→ **Problem statement**
Answer with a single number: how many lines in the listing below include "click"?

→ **Task input**

────────────────────────────────────────

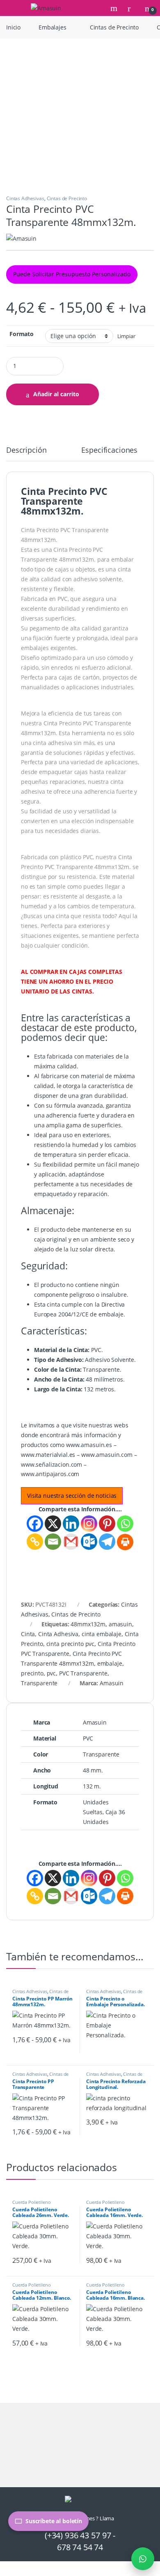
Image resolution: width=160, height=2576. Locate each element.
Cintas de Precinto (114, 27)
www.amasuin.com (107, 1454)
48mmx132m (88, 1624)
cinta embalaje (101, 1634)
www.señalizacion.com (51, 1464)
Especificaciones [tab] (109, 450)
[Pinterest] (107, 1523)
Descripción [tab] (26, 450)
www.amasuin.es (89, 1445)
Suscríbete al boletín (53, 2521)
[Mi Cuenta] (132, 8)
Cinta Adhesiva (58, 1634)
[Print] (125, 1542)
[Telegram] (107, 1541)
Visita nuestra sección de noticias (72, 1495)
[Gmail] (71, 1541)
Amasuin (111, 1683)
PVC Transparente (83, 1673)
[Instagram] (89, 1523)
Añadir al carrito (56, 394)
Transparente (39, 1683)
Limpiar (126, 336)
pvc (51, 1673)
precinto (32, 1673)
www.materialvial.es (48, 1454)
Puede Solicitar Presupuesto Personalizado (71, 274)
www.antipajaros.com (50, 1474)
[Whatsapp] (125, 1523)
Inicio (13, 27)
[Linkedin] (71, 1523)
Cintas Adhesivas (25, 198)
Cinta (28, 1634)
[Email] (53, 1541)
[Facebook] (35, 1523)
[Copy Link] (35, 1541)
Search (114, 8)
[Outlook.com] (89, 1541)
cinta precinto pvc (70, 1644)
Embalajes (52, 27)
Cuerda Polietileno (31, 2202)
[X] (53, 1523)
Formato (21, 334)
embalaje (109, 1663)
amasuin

────────────────────────────────────────

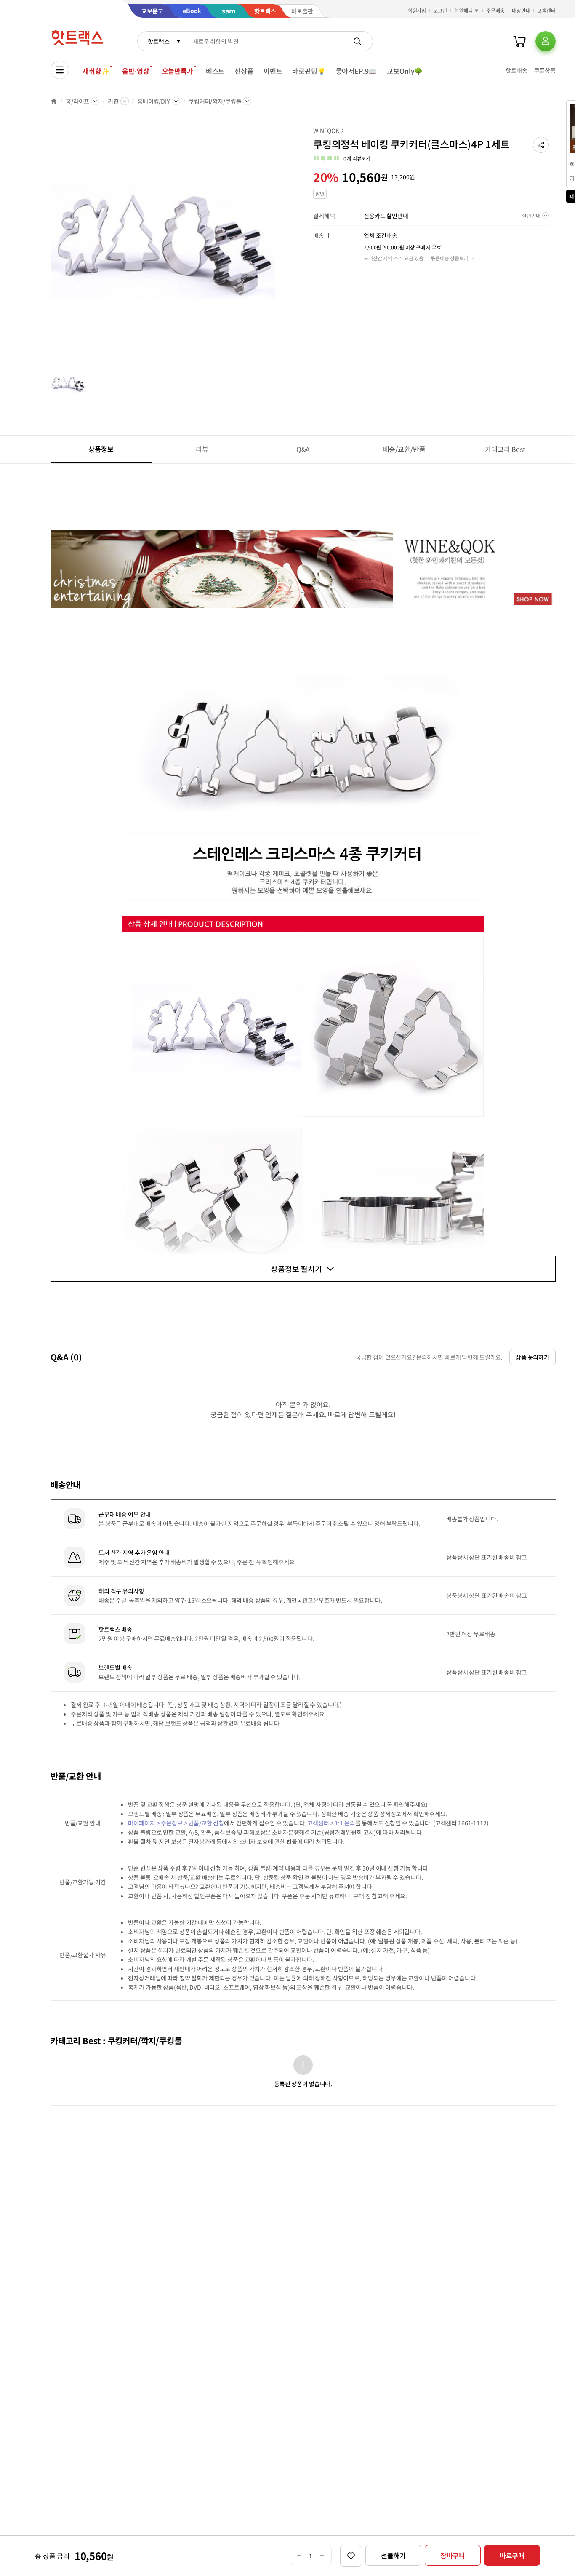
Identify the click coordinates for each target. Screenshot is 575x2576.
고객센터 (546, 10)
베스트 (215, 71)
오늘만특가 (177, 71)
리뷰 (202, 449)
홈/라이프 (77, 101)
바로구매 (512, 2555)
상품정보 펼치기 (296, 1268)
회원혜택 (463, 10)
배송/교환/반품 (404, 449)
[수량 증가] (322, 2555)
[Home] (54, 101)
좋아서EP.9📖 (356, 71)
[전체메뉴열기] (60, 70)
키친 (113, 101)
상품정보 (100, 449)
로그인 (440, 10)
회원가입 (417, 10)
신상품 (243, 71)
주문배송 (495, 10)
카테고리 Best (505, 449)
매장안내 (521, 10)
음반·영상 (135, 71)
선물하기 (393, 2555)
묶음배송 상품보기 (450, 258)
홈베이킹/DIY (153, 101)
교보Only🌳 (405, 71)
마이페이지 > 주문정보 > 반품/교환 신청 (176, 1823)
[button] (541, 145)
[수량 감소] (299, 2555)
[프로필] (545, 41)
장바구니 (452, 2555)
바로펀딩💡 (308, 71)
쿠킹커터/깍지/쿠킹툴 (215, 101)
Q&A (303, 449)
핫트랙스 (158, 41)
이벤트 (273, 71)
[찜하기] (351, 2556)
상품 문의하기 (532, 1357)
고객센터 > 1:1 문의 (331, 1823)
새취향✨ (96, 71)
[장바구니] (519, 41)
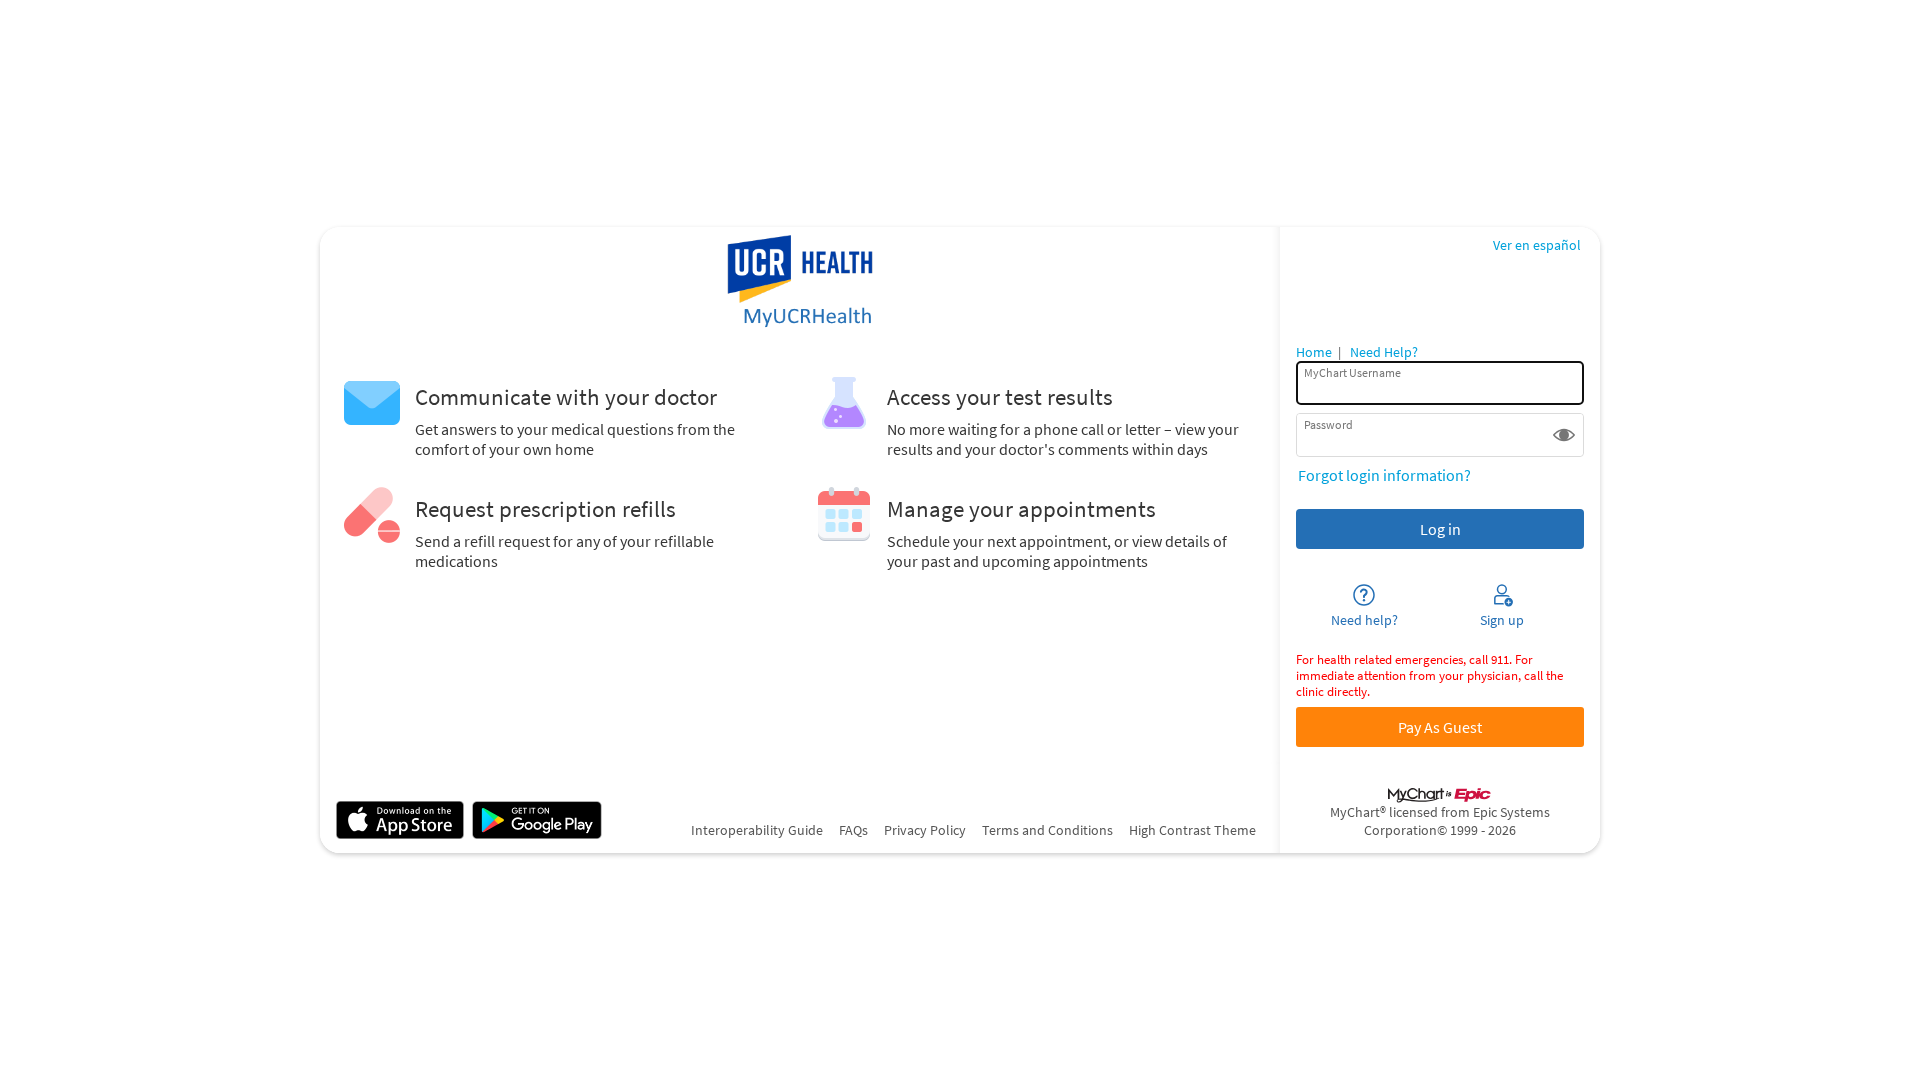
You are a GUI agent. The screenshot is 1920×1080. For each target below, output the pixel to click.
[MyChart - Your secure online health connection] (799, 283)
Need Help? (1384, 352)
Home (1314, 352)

────────────────────────────────────────

→ **Result of the task**
2